Visiblement sous le choc, Fernandez avait partagé avec ses concitoyens suspendus à leurs écrans de télévision les premières informations officielles sur cet acte « très grave qui affecte la démocratie ».
Il avait expliqué que la tentative d’assassinat s’est produite lorsqu’un homme « a pointé une arme à feu vers la tête de la vice-présidente et a appuyé sur la gâchette. Cristina (Kirchner) est en vie parce que, pour une raison quelconque, l’arme qui avait 5 balles (dans le chargeur) n’a pas été déclenchée », a raconté un président très affecté.
Les réactions de rejet de cet acte n’ont pas tardé, aussi bien dans les rangs de la majorité que du côté de l’opposition.
Au Parlement, dans une image rare d’unité, les blocs des deux coalitions au pouvoir et de l’opposition ont adopté une déclaration conjointe condamnant la tentative d’assassinat du deuxième personnage de l’Etat et ancienne présidente du pays entre 2007 et 2015.

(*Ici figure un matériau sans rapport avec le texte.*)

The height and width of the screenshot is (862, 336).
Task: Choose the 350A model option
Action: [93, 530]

Les leaders de la classe politique et les commentateurs évoquaient les conséquences politiques inévitables de cet acte et n’osent même imaginer la situation si l’assassin avait réussi son forfait.
Sur les réseaux sociaux, un florilège d’accusations et de contre-accusations a envahi la toile.

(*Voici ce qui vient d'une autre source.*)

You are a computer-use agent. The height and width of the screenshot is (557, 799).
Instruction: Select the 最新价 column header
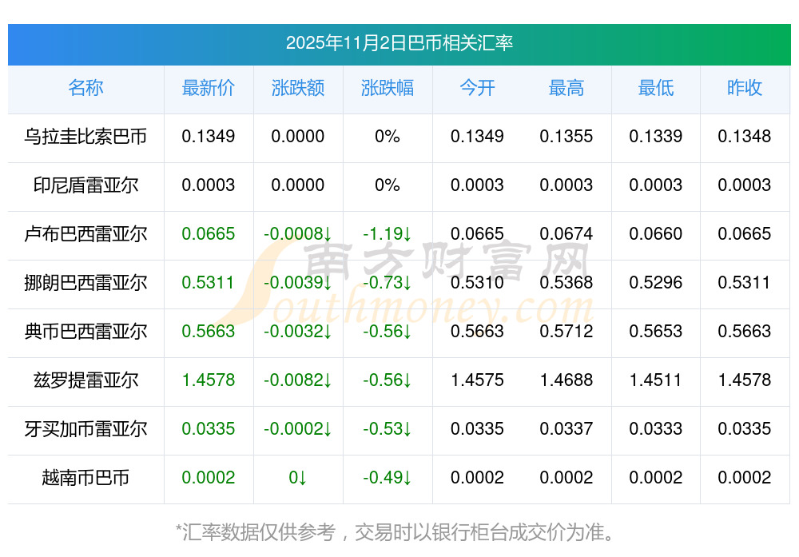coord(209,88)
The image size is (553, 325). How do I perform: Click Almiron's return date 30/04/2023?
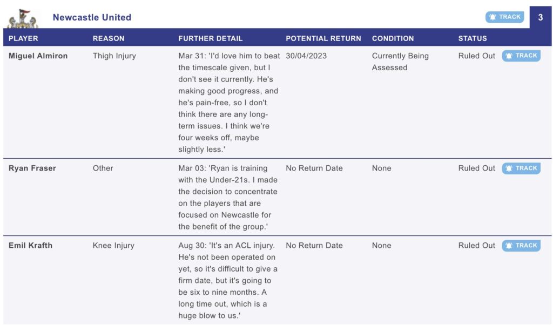[x=306, y=56]
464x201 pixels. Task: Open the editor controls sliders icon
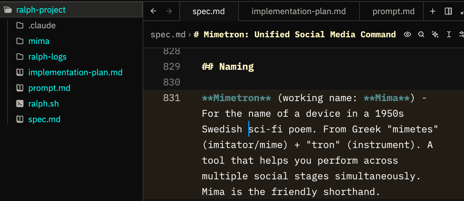point(461,35)
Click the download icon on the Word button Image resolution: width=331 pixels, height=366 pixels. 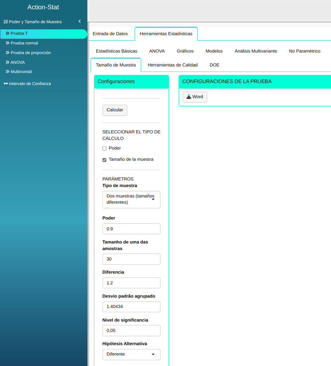coord(189,97)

Les partisans de la victime pointent du doigt le discours de haine favorisé par un secteur de la droite sur fonds des poursuites judiciaires contre Cristina Kirchner pour corruption et prévarication.
Les détracteurs du pouvoir, eux, soupçonnent une tentative de victimisation pour faire passer au second plan les accusations qui pèsent contre la vice-présidente dans plusieurs affaires liées à sa gestion à la tête de l’Etat.

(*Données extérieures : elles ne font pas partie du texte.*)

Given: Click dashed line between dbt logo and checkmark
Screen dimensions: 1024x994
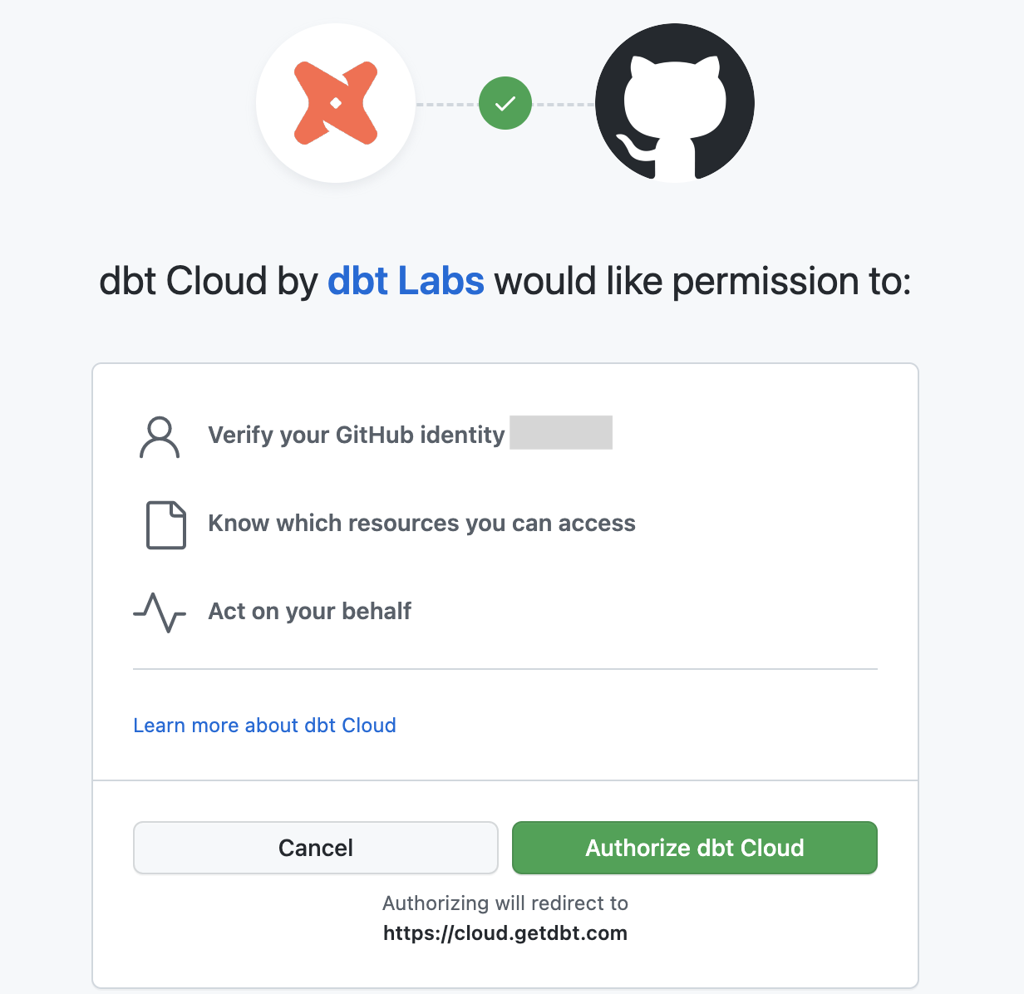Looking at the screenshot, I should [447, 105].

Plusieurs mouvements syndicaux et des organisations de la société civile liées à la résistance contre la dictature des années 70 ont appelé à « un consensus large contre les discours de haine et de violence » que le pays avait connus dans les années 60 et qui ont débouché sur six années de dictature.
Des juristes, qui ont relevé des lacunes dans le code pénal en relation avec l’incitation à la haine, ont estimé que l’introduction d’articles plus répressifs est devenue un impératif dans le contexte de la forte polarisation politique que connait le pays.
Malgré les messages de condamnation sans ambages de cet acte par l’opposition de droite, des voix se sont élevées contre un éventuel usage politique de cet attentat raté pour faire taire, selon certains de ses dirigeants, les voix critiques ou pour mettre fin aux enquêtes judiciaires sur les affaires de corruption publique impliquant la victime.
Selon les médias argentins, l’auteur présumé de cette tentative d’assassinat est un brésilien de 35 ans résident légalement en Argentine.
Pendant ces heures intenses, les Argentins de toutes les classes semblent avoir pris conscience de la gravité de cet acte inédit et de ses éventuelles conséquences sur la vie de tout un pays et ils l’ont fait savoir dans la rue.